上意討ち 拝領妻始末のむさじーのレビュー・感想・評価

上意討ち 拝領妻始末(1967年製作の映画)
4.0
<封建社会に立ち向かう愛と尊厳>

会津松平藩の笹原伊三郎は、主君の側室として男児を設けたいちを長男・与五郎の妻に拝領するよう命じられ、藩命には背けず受け入れる。望んだ結婚ではなかったものの二人の間には愛情が芽生え子どもにも恵まれた。しかし主君の嫡子が急死したことから、新たな世継ぎとなった菊千代の生母であるいちを大奥に返上するよう命令が下される。
家長だが婿養子として今まで忍従を強いられてきた伊三郎は、不憫な嫁に我が身を重ねて気持ちを通わせ、一方のいちは、意を汲まずに大奥に送り出した実家と違い、嫁として大事にしてくれる夫と義父の愛に恵まれ本当の家族になっていた。
だから大奥に戻す厳命が下っても、お咎めを恐れる親戚から圧力がかかっても屈することはなかった。

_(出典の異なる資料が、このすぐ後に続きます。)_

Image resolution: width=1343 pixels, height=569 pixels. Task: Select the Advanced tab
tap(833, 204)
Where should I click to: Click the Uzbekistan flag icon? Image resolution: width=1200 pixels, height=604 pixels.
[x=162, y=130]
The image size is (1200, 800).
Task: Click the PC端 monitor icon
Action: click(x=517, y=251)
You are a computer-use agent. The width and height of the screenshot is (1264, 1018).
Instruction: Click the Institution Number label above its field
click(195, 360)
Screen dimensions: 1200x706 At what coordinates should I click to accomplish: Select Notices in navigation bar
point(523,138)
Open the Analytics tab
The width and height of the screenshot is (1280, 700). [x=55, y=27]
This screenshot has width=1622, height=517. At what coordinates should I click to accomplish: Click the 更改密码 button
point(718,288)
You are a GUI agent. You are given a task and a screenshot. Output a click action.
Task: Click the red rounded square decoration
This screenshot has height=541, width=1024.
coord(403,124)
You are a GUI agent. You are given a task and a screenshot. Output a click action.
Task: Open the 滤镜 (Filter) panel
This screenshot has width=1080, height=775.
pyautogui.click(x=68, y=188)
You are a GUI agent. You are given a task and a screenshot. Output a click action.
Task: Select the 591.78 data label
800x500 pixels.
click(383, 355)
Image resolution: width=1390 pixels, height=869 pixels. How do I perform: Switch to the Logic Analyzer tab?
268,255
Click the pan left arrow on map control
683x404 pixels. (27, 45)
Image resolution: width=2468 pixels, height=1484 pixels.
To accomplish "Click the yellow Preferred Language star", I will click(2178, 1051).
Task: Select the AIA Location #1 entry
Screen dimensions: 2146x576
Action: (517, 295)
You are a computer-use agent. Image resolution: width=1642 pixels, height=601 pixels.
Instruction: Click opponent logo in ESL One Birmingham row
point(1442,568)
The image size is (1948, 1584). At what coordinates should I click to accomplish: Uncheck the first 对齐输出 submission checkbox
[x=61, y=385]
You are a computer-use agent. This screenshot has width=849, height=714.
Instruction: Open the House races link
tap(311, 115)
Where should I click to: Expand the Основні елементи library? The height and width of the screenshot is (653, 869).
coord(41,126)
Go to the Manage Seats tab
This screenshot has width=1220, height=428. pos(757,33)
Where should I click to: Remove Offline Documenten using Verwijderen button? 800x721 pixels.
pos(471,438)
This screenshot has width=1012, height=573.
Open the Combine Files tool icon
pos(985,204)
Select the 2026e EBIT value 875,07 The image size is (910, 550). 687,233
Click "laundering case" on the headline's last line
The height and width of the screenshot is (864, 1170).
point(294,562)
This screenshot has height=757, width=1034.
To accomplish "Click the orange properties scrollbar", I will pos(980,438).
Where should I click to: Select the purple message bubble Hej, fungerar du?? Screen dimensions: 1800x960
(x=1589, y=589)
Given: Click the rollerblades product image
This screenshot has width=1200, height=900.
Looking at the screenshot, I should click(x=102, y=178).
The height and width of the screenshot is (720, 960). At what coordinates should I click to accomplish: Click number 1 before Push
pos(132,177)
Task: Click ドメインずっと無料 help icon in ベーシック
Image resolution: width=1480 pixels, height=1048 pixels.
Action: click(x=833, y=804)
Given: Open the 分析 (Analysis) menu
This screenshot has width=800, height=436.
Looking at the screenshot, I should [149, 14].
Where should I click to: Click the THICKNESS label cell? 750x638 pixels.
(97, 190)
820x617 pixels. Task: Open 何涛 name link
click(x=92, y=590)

伊三郎父子もいちも、理不尽な仕打ちに対し守るべきは家よりも個の尊厳だと気づき、己が威厳を取り戻していく。
そして表立って反抗することのなかった伊三郎は死を覚悟した時「今、生きている気がする」とつぶやき、側室の身に耐えてきたいちは思いを秘めたまま壮絶な最期を遂げる。
封建社会にあって主従関係の不条理に怒った男が爆発する展開は『切腹』に似ている。しかし同作が武士道の持つ虚飾性、残酷性へのアンチテーゼであったのに対し、本作は愛と尊厳のために武士道を貫く男と自らの意志で生き抜いた女の話なので趣きは異なる。鬼気迫るようなバイオレンス性はなく、人としていかに生きるかという静かだが確固とした志のドラマになっている。
無駄を一切削ぎ落としたモノクロ映像美と、格調高い演出がそれを一層際立たせていて『切腹』と並び得る傑作だ。